Jakarta, PR Politik – Ketua DPP PDI Perjuangan Bidang Industri, Perdagangan, BUMN, dan Investasi, Darmadi Durianto, menyoroti meningkatnya tekanan terhadap industri tekstil nasional yang dipicu oleh faktor eksternal maupun internal.
Hal tersebut disampaikan dalam Forum Group Discussion (FGD) bertajuk “Membedah Gejolak Industri Tekstil Nasional” yang digelar di Megawati Institute, Senin (27/4/2026).
Menurut Darmadi, pasar domestik saat ini menghadapi tantangan serius akibat meningkatnya penetrasi produk impor yang berdampak pada menurunnya daya saing industri dalam negeri.
“Pasar domestik perlu dijaga agar tetap memberikan ruang bagi industri nasional untuk berkembang secara berkelanjutan,” ujar Darmadi.
FGD tersebut dihadiri berbagai asosiasi industri tekstil dan pemangku kepentingan, di antaranya Ikatan Pengusaha Konveksi Berkarya (IPKB), Asosiasi Pertekstilan Indonesia (API), Asosiasi Produsen Serat dan Benang Filament Indonesia (APSyFI), Perkumpulan Pengusaha Pakaian dan Perlengkapan Bayi (P4B), Konfederasi Serikat Pekerja Nusantara (KSPN), Asosiasi Industri Kecil Menengah Indonesia (AIKMI), Asosiasi Pedagang Lokal Indonesia (APLI), IKM Majalaya, serta Aliansi Masyarakat Tekstil Indonesia.
Dalam forum tersebut, pelaku industri mengungkapkan bahwa pasar domestik menunjukkan kecenderungan meningkatnya dominasi produk impor. Di sisi lain, industri dalam negeri masih menghadapi sejumlah kendala, mulai dari tingginya biaya produksi hingga belum optimalnya utilisasi kapasitas produksi yang saat ini berada di kisaran 50–60 persen.
Selain itu, isu masuknya limbah tekstil impor atau Shredded Worn Clothing (SWC) turut menjadi perhatian. Celah dalam pengaturan HS Code dinilai berpotensi dimanfaatkan untuk memasukkan pakaian bekas layak pakai dengan label limbah, yang kemudian beredar di pasar dalam negeri.
Darmadi menegaskan pentingnya penguatan peran negara dalam menciptakan ekosistem industri yang sehat melalui regulasi dan kebijakan yang berpihak pada pelaku usaha nasional. Ia juga mendorong implementasi yang lebih optimal dari Peraturan Pemerintah Nomor 29 Tahun 2021 agar sistem perdagangan nasional berjalan secara adil dan kompetitif.
Sebagai tindak lanjut, Darmadi menyampaikan akan dilakukan koordinasi lintas sektor dengan sejumlah pihak terkait.
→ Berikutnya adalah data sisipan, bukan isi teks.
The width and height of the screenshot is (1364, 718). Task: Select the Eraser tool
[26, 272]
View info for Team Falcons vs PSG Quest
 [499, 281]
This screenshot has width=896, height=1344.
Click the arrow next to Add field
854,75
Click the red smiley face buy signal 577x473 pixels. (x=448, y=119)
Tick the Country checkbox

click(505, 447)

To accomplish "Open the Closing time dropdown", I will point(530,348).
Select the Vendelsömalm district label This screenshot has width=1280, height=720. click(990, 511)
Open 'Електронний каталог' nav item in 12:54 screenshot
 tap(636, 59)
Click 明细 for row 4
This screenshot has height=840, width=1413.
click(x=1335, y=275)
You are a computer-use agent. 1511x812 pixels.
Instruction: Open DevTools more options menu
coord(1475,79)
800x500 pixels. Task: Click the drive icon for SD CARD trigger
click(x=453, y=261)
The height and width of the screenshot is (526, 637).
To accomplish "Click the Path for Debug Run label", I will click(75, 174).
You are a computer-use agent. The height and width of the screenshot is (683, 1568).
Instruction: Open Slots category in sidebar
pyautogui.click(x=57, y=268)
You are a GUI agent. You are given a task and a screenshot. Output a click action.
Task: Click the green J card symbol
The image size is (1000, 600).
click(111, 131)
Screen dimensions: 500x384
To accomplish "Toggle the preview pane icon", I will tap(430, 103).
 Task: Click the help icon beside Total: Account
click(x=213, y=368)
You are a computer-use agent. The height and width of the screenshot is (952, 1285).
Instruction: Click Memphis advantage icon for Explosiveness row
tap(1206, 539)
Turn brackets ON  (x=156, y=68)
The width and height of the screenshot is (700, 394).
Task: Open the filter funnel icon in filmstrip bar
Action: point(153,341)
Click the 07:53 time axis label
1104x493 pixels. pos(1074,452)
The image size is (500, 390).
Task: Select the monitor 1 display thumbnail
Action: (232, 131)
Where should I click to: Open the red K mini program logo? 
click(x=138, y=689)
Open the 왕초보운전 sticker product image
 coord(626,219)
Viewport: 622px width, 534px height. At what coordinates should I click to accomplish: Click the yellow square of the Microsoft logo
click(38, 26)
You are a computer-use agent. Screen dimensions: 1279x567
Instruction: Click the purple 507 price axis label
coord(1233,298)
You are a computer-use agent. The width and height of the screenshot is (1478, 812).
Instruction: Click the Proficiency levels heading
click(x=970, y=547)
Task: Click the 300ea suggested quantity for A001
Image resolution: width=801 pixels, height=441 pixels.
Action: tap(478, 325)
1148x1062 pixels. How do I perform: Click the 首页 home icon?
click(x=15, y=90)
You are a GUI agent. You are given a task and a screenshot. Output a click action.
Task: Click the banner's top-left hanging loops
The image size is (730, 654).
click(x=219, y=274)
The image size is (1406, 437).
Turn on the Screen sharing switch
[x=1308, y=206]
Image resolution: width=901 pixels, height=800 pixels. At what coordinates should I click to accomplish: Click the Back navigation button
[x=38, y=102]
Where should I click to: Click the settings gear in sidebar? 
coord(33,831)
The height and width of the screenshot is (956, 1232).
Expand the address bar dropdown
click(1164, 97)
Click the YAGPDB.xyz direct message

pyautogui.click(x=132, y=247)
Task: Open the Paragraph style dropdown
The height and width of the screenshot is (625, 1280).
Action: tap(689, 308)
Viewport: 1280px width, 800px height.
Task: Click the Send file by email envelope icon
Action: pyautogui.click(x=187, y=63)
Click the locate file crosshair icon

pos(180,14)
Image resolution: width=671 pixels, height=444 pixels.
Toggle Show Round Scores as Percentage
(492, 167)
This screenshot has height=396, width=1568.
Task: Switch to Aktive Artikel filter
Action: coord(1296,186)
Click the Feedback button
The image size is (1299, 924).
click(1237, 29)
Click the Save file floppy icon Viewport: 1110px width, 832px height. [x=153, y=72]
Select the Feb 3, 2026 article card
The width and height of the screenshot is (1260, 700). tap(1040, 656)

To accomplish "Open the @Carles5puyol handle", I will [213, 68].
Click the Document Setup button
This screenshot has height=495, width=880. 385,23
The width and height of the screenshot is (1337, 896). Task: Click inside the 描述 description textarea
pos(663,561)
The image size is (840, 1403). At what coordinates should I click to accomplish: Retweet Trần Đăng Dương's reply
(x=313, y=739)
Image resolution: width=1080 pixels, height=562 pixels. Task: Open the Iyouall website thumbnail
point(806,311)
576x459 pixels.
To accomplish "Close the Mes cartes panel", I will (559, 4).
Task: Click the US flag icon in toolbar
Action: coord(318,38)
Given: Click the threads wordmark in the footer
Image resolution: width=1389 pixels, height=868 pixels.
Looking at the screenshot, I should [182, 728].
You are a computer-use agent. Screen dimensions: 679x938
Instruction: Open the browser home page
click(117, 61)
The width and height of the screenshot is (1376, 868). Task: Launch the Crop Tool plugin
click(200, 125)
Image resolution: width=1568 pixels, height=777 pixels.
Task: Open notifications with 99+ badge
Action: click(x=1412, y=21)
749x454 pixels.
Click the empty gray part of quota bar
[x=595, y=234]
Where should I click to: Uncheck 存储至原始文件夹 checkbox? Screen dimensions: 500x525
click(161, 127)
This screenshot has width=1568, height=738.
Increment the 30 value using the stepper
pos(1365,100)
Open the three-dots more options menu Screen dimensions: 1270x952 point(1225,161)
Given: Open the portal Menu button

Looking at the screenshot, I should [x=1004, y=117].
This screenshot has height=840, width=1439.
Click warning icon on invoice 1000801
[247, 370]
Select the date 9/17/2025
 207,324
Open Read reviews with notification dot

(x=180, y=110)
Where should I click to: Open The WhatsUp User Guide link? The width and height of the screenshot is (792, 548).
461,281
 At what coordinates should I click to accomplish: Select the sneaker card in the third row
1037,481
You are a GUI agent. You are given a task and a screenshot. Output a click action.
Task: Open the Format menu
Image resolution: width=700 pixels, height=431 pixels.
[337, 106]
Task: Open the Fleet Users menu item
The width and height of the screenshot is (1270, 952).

Di antaranya, koordinasi dengan Pertamina Patra Niaga untuk mendukung kebutuhan energi industri, serta mendorong komunikasi antara Perusahaan Gas Negara (PGN) dan pelaku industri dalam rangka efisiensi biaya gas.
Selain itu, isu perpajakan industri akan dibahas lebih lanjut bersama Purbaya Yudhi Sadewa guna meningkatkan daya saing sektor manufaktur. Pengawasan terhadap potensi praktik persaingan usaha tidak sehat juga akan dikoordinasikan bersama Komisi Pengawas Persaingan Usaha (KPPU).
Sementara itu, isu praktik thrifting impor akan menjadi perhatian lanjutan bersama Kementerian Perdagangan sebagai bagian dari upaya penataan pasar domestik.
FGD ini diharapkan dapat menjadi masukan strategis dalam perumusan kebijakan yang lebih komprehensif dan terukur guna memperkuat daya tahan industri tekstil nasional di tengah dinamika ekonomi global.